The role of detoxification enzymes in the susceptibility of Brevipalpus californicus exposed to acaricide and insecticide mixtures.

Abstract

The intense spraying of pesticides to control different arthropod pests has resulted in negative side effects for the management of pests. It was previously discovered that exposure to non-acaricidal insecticides alone or in a mixture, results in lower efficiency of the acaricide spirodiclofen used for Brevipalpus spp. control. We investigate here whether the induced expression of detoxification enzymes by non-lethal insecticides may antagonize spirodiclofen toxicity.
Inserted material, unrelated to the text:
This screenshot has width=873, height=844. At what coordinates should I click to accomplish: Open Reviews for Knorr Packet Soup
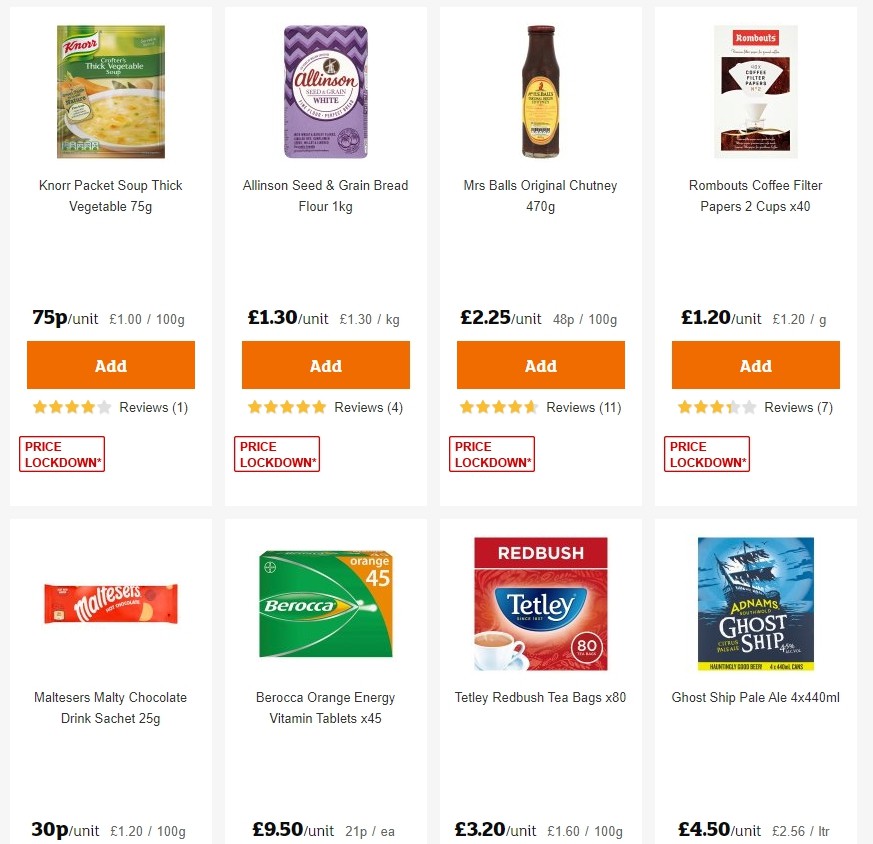(153, 407)
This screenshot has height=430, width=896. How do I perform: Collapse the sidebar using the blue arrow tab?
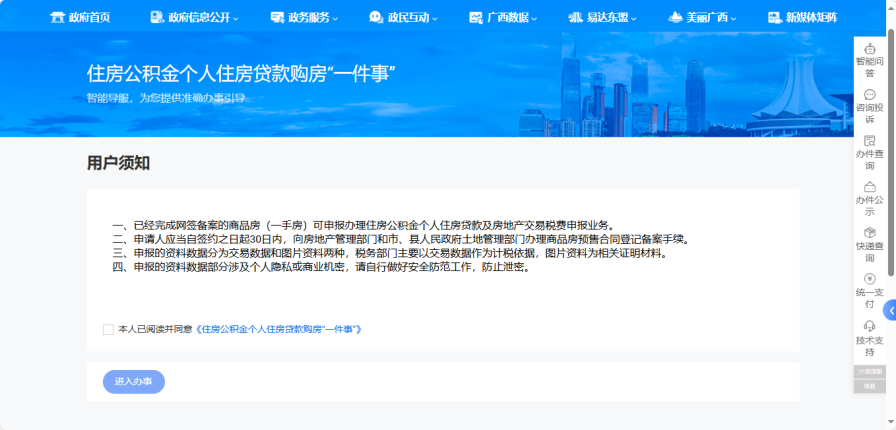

Brevipalpus californicus mites exposed to the insecticide phosmet alone or in combination with spirodiclofen showed increased activity of P450 monooxygenases (P450s). No antagonistic effects in mite mortality were observed by the combination of phosmet and spirodiclofen. On the other hand, mites exposed to the insecticide imidacloprid alone or in combination with spirodiclofen showed an increase in the activity of P450s, carboxylcholinesterases (CCE), and glutathione-S-transferases (GST). An antagonistic effect on mite mortality was observed when mites were exposed to the LC25 of spirodiclofen combined with the field rate treatment of imidacloprid. The addition of PBO (a P450 monooxygenase inhibitor) to the mixture of spirodiclofen and imidacloprid resulted in a synergistic effect over mite mortality but the addition of DEM (a GST inhibitor) resulted in an antagonist effect. Taken together, this study showed that the combination of imidacloprid with spirodiclofen is antagonistic for the control of B. californicus, and this results from the induction of detoxification enzymes, such as P450s, CCE, and GST. The use of inhibitors highlights the role of these enzymes in the antagonism of the mixture.